Internal Medicine Section DOI : 10.7860/JCDR/2019/42862.13331
Year : 2019 | Month : Dec | Volume : 13 | Issue : 12 Page : OD01 - OD03

Looking Beyond Lupus in Lupus

Bhargavi Kumar1, Saravanan Thangavelu2

1 Assistant Professor, Department of Medicine, PSG IMS & R, Coimbatore, Tamil Nadu, India.
2 Professor and HOD, Department of Medicine, PSG IMS & R, Coimbatore, Tamil Nadu, India.

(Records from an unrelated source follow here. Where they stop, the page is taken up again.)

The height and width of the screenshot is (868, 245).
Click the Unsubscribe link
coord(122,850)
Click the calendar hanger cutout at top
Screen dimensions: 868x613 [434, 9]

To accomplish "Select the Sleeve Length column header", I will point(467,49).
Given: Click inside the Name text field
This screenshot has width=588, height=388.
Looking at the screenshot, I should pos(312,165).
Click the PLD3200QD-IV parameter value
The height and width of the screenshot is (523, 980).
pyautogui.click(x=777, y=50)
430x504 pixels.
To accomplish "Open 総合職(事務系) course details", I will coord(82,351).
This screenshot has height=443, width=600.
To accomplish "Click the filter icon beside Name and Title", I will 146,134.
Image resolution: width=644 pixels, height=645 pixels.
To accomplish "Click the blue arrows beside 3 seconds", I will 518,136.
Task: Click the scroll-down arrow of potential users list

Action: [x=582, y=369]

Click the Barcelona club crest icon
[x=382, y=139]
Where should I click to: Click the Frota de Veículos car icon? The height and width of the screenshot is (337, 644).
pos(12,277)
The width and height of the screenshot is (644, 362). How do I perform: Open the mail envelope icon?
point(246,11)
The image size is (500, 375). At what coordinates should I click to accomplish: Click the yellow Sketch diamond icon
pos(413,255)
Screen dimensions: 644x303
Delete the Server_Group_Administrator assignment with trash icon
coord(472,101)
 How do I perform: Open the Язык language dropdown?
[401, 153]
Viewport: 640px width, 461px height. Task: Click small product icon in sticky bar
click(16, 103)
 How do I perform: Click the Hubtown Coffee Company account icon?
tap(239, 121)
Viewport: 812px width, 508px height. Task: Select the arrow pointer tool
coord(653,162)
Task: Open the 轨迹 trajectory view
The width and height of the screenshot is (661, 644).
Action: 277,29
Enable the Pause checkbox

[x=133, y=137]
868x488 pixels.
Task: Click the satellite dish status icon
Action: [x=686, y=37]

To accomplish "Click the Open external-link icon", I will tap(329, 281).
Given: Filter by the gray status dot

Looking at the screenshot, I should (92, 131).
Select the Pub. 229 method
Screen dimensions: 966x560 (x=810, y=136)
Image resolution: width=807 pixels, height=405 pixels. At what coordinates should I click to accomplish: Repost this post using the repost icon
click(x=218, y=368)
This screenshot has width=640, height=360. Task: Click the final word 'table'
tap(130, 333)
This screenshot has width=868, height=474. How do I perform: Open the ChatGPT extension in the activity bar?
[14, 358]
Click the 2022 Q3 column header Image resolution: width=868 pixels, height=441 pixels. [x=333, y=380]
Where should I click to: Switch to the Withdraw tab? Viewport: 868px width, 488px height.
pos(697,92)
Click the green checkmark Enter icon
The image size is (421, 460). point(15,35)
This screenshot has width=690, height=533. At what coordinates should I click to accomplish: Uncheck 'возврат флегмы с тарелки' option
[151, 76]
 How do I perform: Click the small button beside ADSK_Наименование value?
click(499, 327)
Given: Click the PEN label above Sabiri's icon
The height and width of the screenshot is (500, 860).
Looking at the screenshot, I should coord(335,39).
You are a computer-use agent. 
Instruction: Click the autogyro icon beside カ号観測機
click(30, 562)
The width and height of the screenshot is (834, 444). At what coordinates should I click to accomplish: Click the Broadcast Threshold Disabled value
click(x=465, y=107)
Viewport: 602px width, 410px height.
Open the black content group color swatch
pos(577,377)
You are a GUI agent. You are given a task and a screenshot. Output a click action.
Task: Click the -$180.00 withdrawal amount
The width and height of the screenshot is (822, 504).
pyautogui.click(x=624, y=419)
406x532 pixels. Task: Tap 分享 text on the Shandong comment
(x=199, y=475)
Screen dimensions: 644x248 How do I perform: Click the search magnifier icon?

NAME, ADDRESS, E-MAIL ID OF THE CORRESPONDING AUTHOR: Saravanan Thangavelu, No. 4, Thasami Park Residency, Singanallur, Coimbatore-641005, Tamil Nadu, India.
E-mail: dr_saravanan12@yahoo.co.in
Abstract

Haematological abnormalities are a common finding in Systemic Lupus Erythematosus (SLE) patients. The wide spectrum includes anaemia, cytopenias, thrombosis as well as bleeding. Among the bleeding disorders, qualitative coagulation defects can be rarely encountered because of clotting factor inhibitors. More uncommon is the occurrence of quantitative clotting factor deficiencies. Here, we describe a rare cause of abdominal pain in a patient with SLE who developed perinephric and colonic sub mucosal haematomas owing to a rare association with acquired factor XIII deficiency which was diagnosed on quantitative assays and effectively treated with cryoprecipitate and fresh frozen plasma.

Case Report

A 21-year-old young lady presented to the Emergency Department with left loin pain, vomiting and loose stools for the last one day. She did not report any fever, radiation of pain, urinary symptoms, pain aggravation on food intake or any prior strenuous activity.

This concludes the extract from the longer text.